In the Garden 6 November 2009

  • There is precisely no gardening going on here this week as we meet and greet visitors – just the daily garden equivalent of housekeeping with the mower, the blower vac, hose, leaf rake and push hoe. It is a good exercise in keeping a garden looking sharp by maintaining freshly mown lawns and defined edges.
  • Start deadheading rhododendrons as they finish flowering. Oiling your fingers (olive oil is fine), means you don’t get the sticky residue hanging on. If you only have a few plants, deadheading all of them certainly tidies them up but if you have many, then take the time to work our which ones set seed and give these priority.
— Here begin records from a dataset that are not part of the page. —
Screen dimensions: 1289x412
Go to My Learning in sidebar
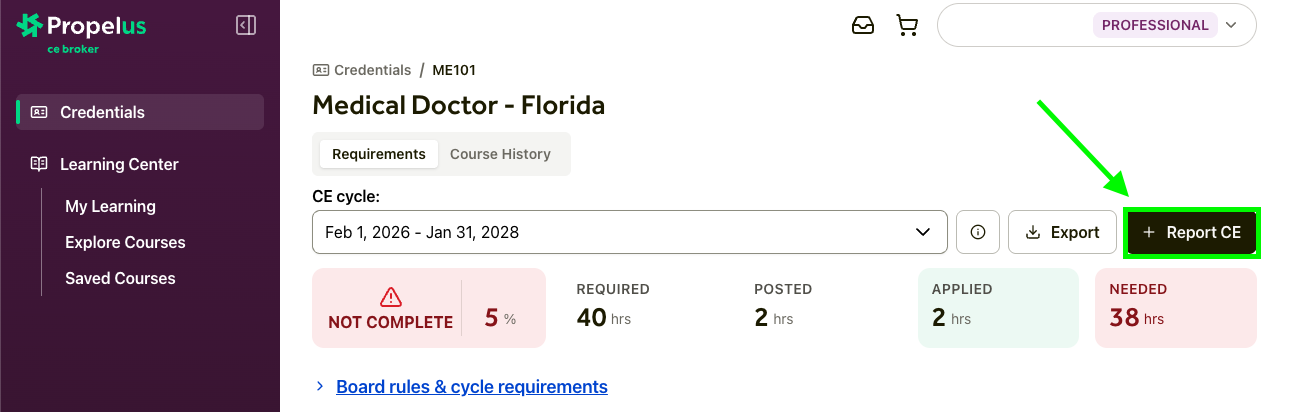point(110,206)
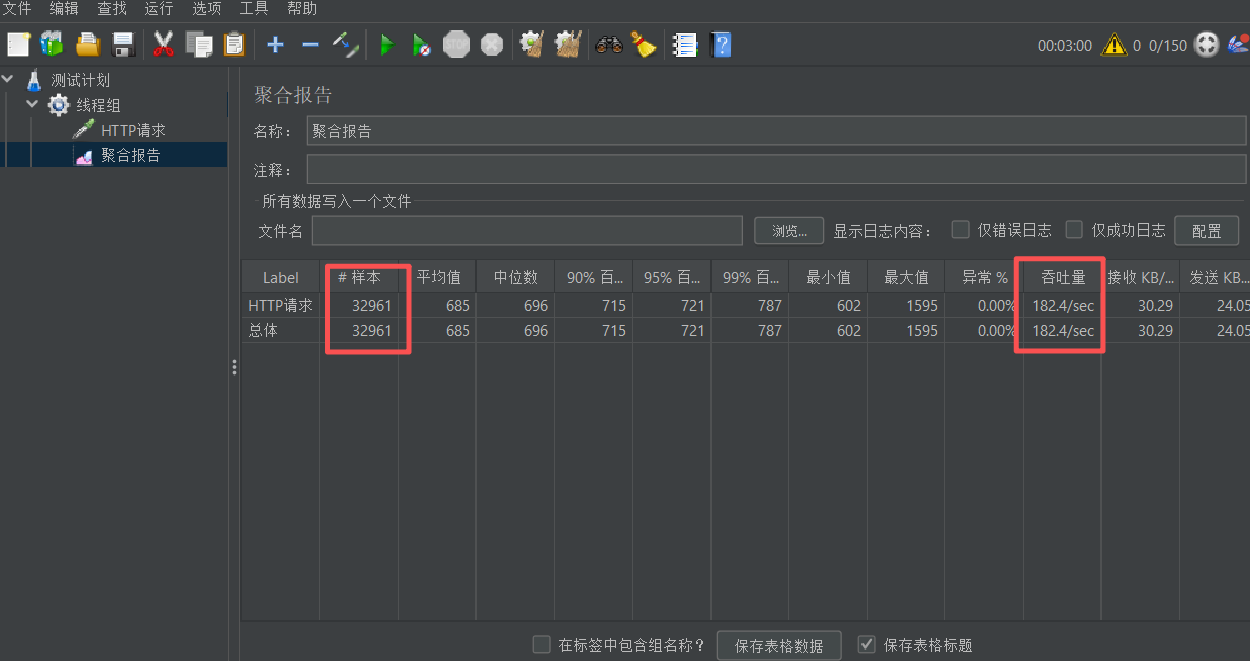Paste an element using the paste icon

tap(233, 44)
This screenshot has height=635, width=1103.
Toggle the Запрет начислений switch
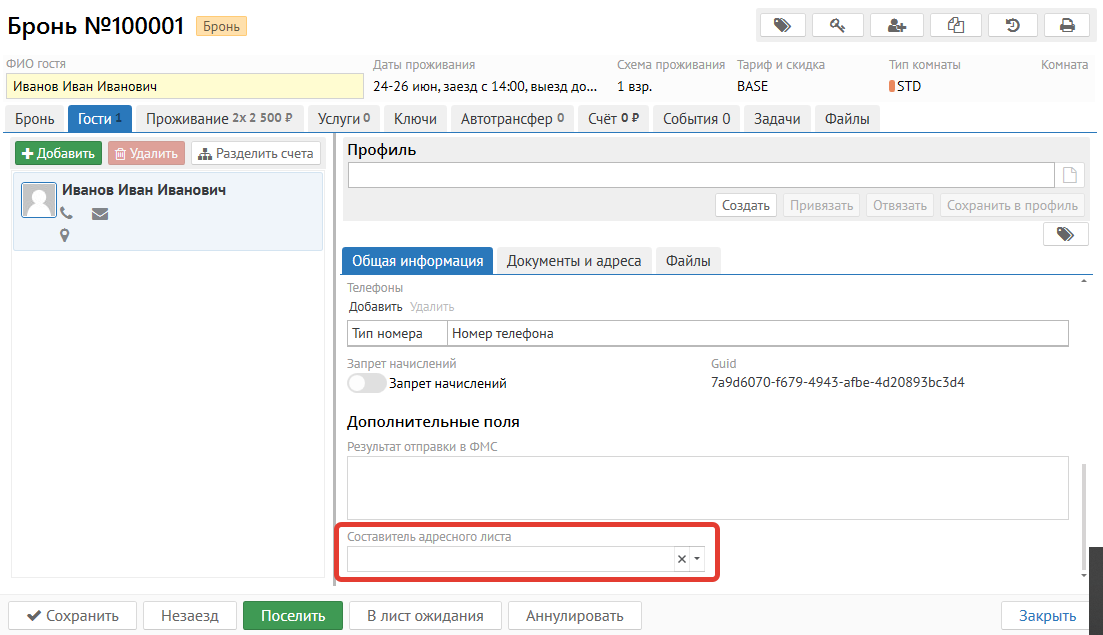366,383
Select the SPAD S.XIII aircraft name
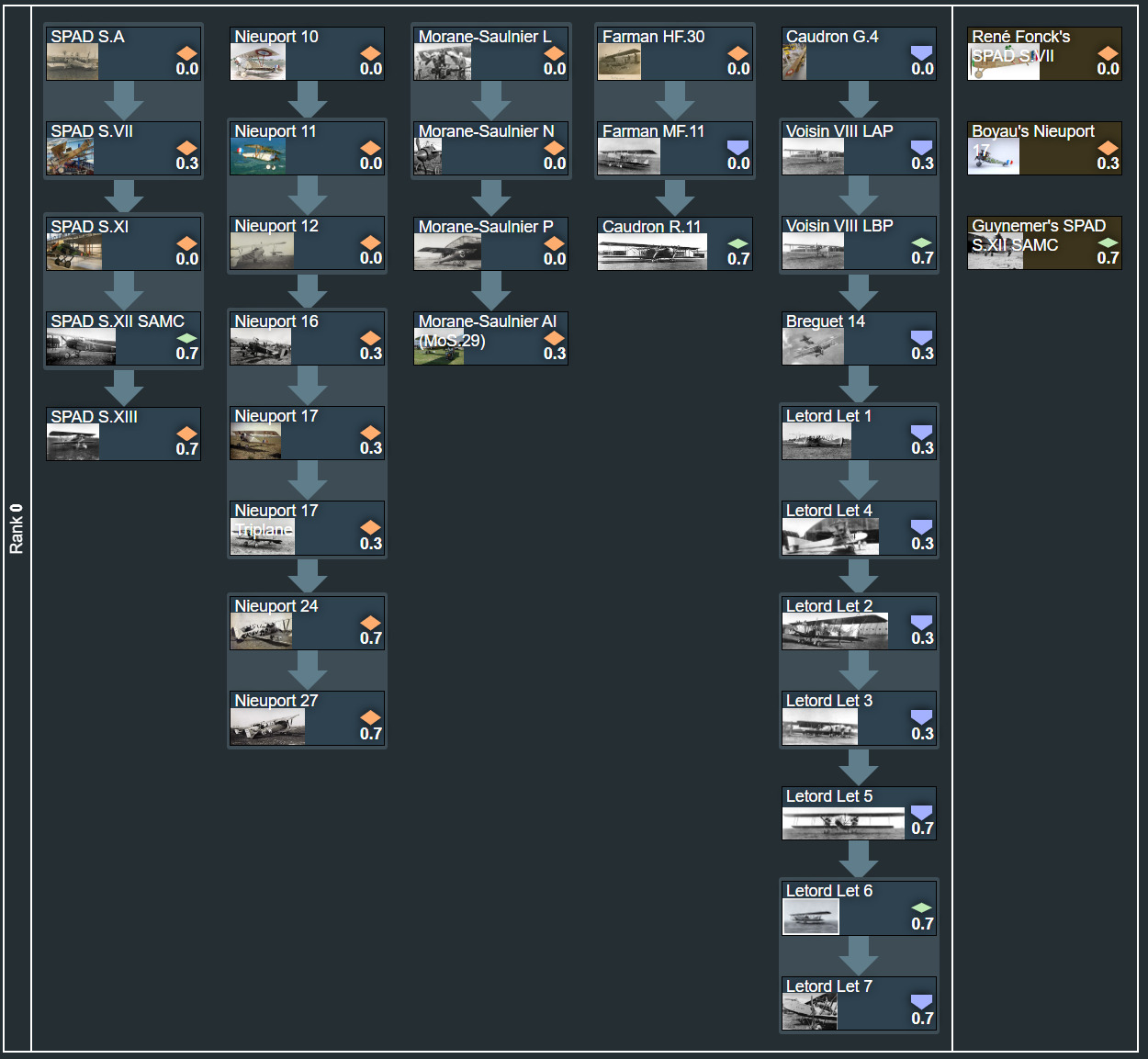1148x1059 pixels. (x=94, y=417)
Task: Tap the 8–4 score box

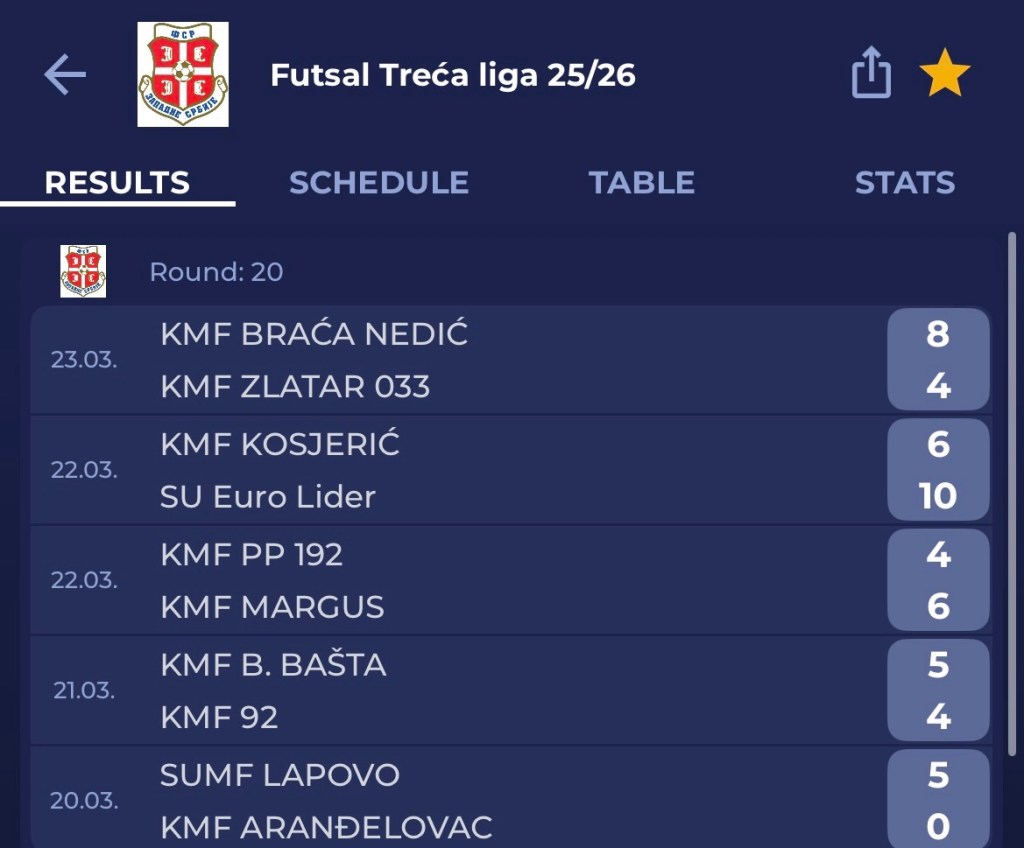Action: pos(938,360)
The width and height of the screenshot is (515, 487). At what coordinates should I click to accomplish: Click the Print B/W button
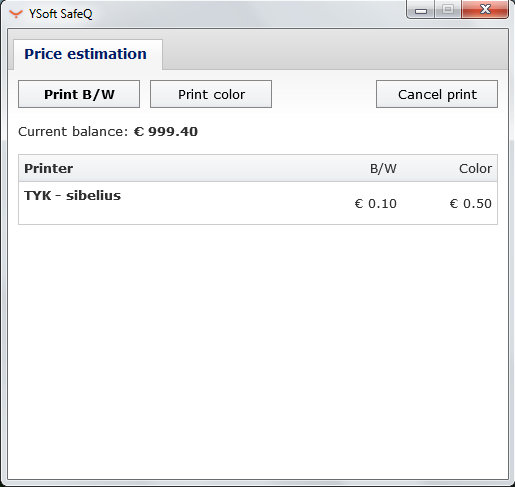click(x=79, y=94)
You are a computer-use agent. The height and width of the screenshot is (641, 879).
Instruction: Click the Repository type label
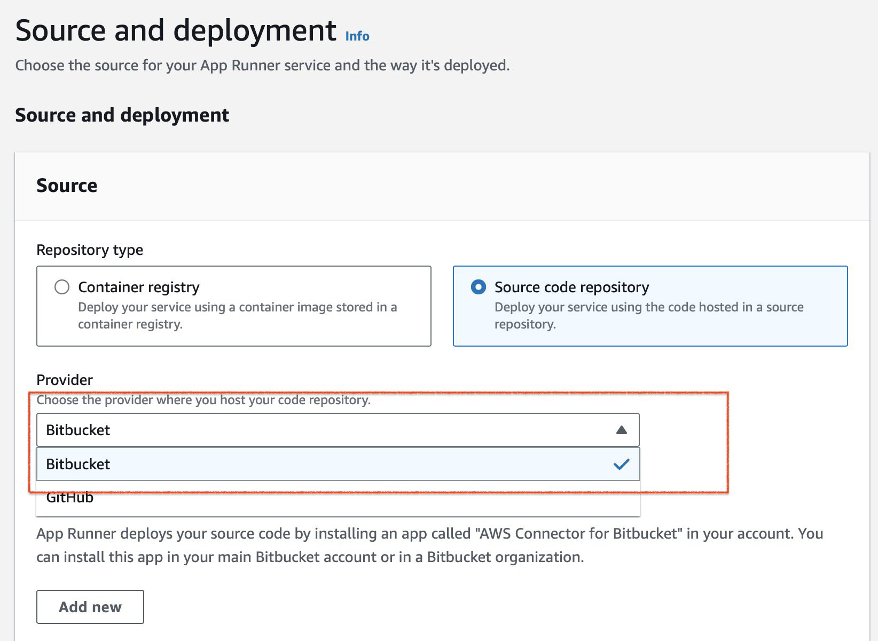(90, 250)
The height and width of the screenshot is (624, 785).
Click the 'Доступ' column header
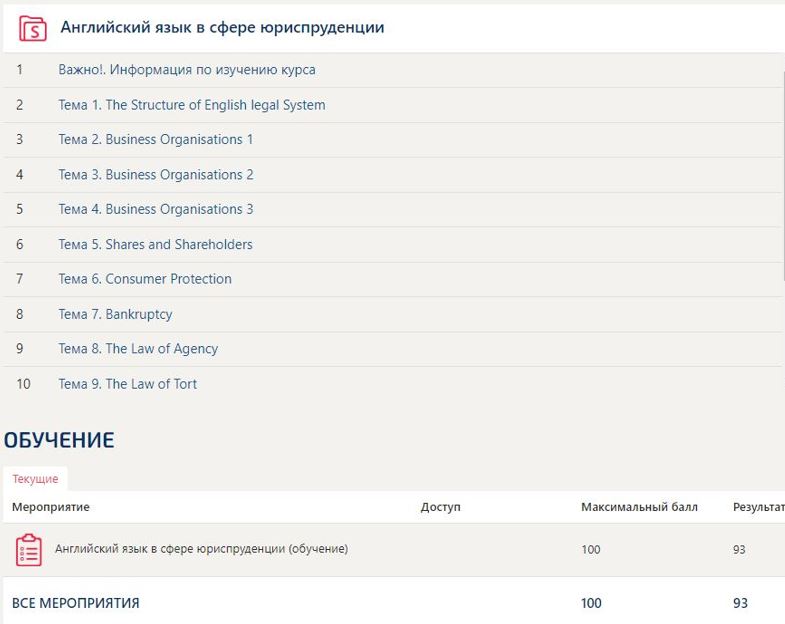point(441,507)
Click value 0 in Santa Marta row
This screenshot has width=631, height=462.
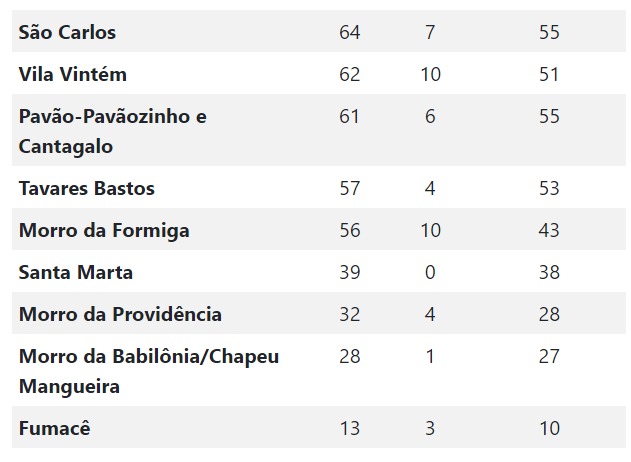[430, 272]

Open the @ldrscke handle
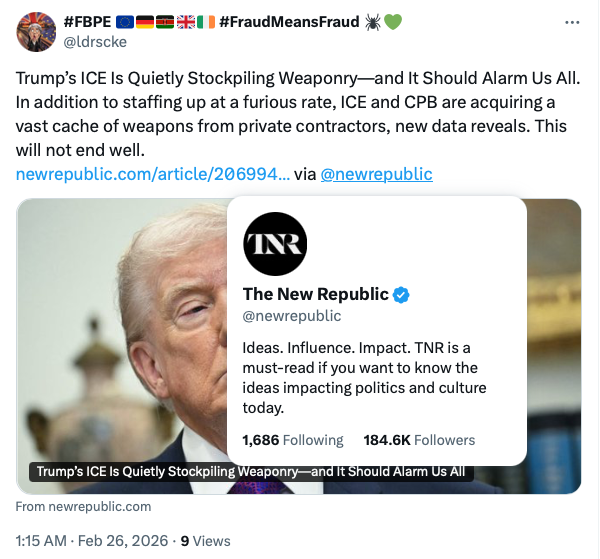(96, 41)
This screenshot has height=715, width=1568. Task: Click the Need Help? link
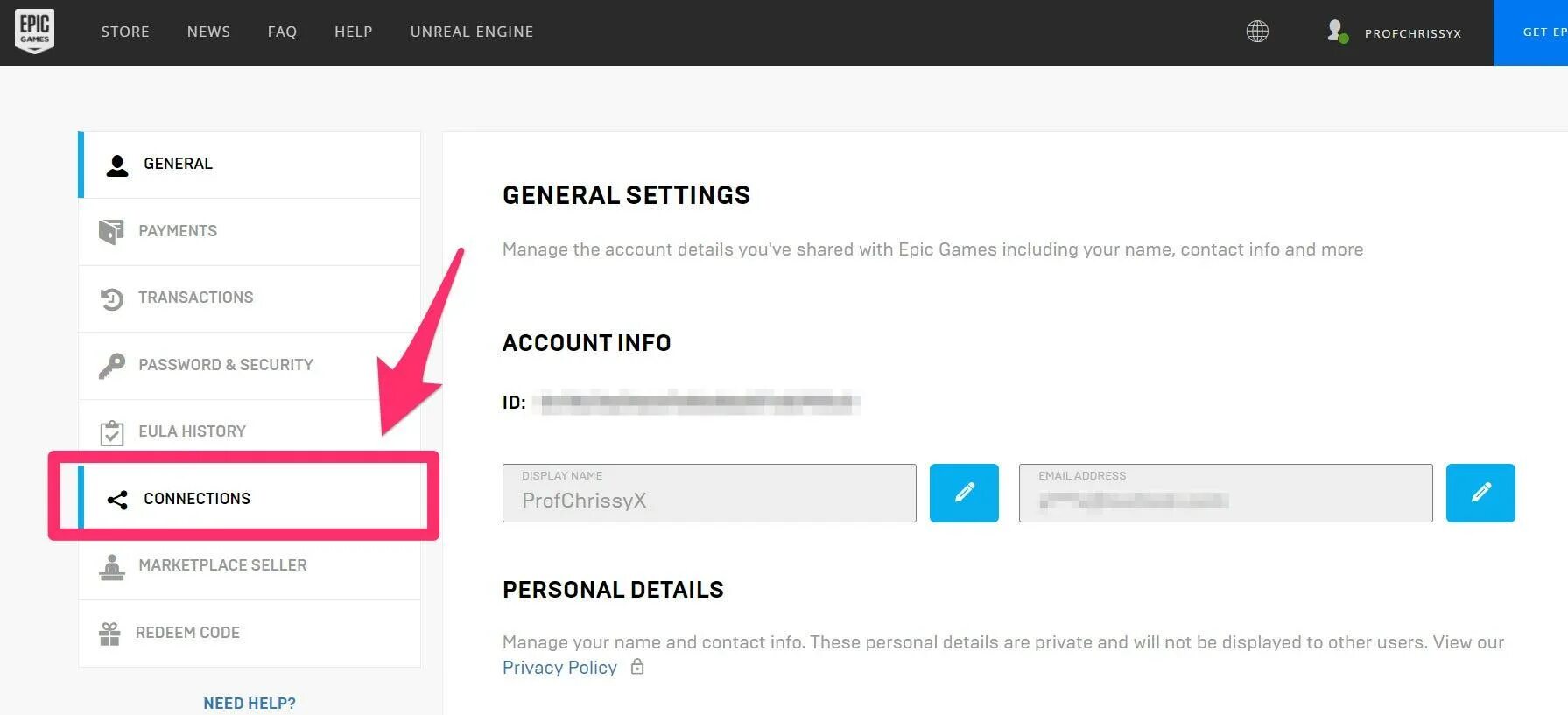pyautogui.click(x=250, y=703)
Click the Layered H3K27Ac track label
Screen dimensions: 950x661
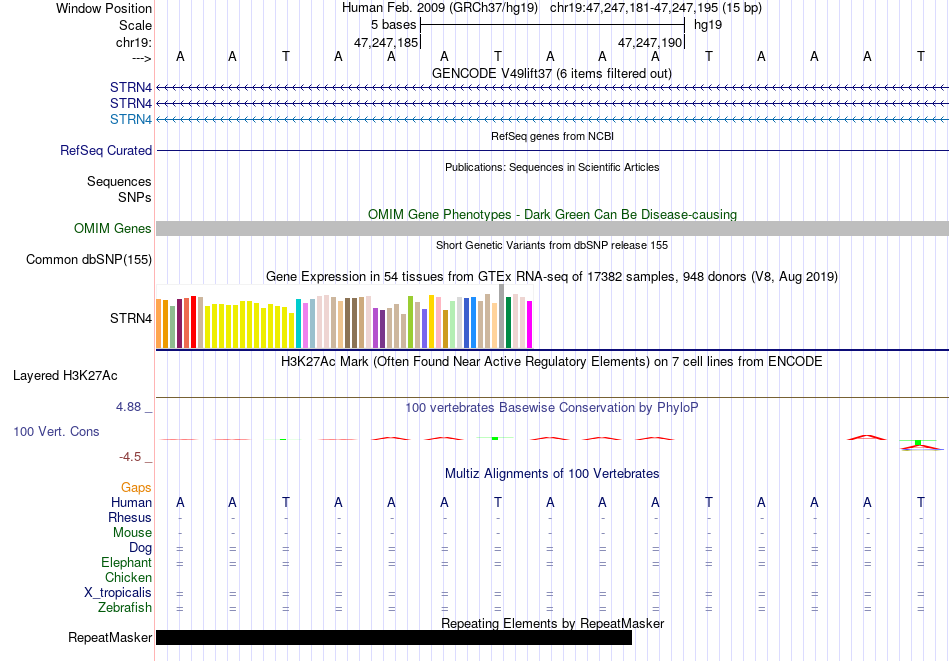65,376
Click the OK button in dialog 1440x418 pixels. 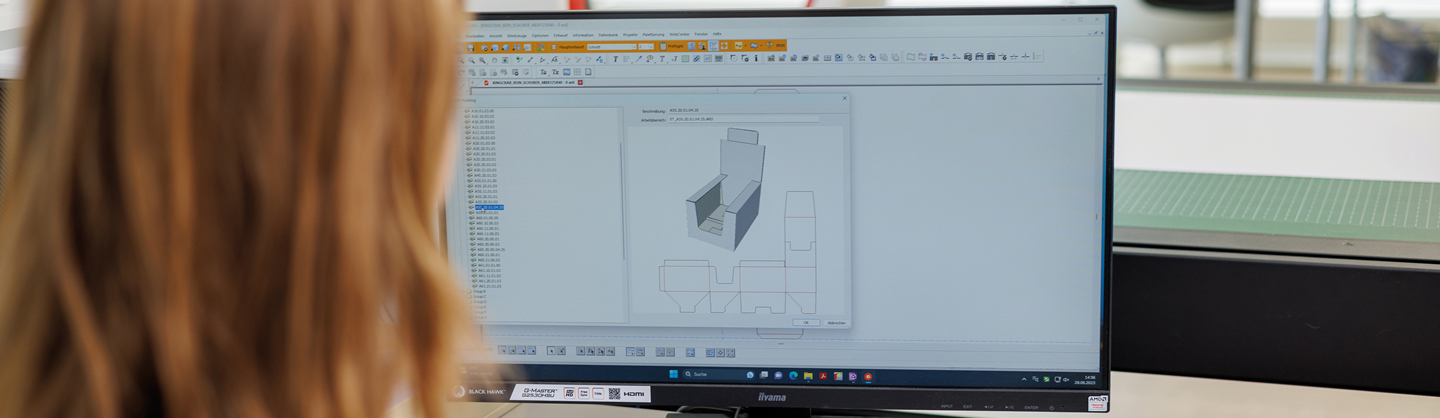(806, 322)
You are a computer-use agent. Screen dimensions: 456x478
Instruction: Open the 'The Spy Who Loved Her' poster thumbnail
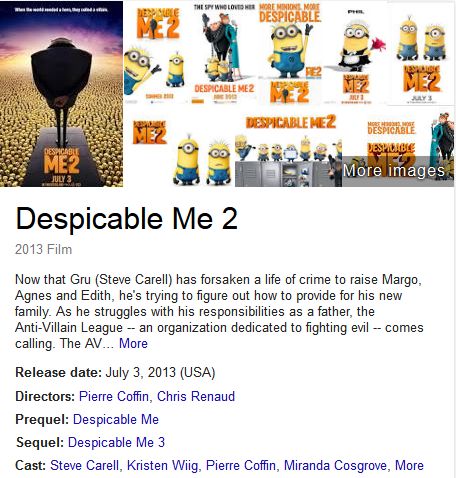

Try and avoid breaking off the new shoots which are coming through just underneath the spent flower.
  • Be vigilant now on weeds. Early season control saves a great deal of work later on. It is warm enough now to push hoe and on a fine day, the sun will dry them to a frazzle. You can only do this if you catch them before they reach seeding stage. If you let them get too large, you really need to cut off and remove the seed heads or you are just spreading the next generation.
  • Do not delay on laying garden mulch before summer. It needs to be down before the ground dries out. Laying mulch suppresses many germinating weeds, conserves moisture, improves the look of a garden and if you are using a nutritious mulch (compost) it adds nutrition and structure to the soil. It is a myth that laying pea straw adds nitrogen to the soil because the peas store all the nitrogen in their roots not their tops. If you are worried about your carbon footprint look for local alternatives – we don’t grow peas commercially in Taranaki and your cheap garden mulch is shipped from points quite some distance away.
  • Top priority in the vegetable garden is getting the crops in which have the longest growing season – melons, aubergines, tomatoes, cucumbers, gherkins, kumara, Florence fennel and corn. You can continue sowing peas but it might be a little late for getting the Christmas Day harvest through in time unless they are already growing. Keep sowing the salad veg for continued harvest (lettuce, mesclun, radishes, micro greens). You can get sowings of basil and coriander in now from seed. Making pesto at home is so easy that that you will wonder why ever bought it.
  • Plant main crop potatoes if you have not yet done so.
  • Last year’s notes tell me that we had a triumph eating our first bowl of home grown strawberries at this time. We certainly won’t be achieving that milestone this year. I don’t think there is even a hint of red visible yet. This can be attributed to the use of a cloche last year.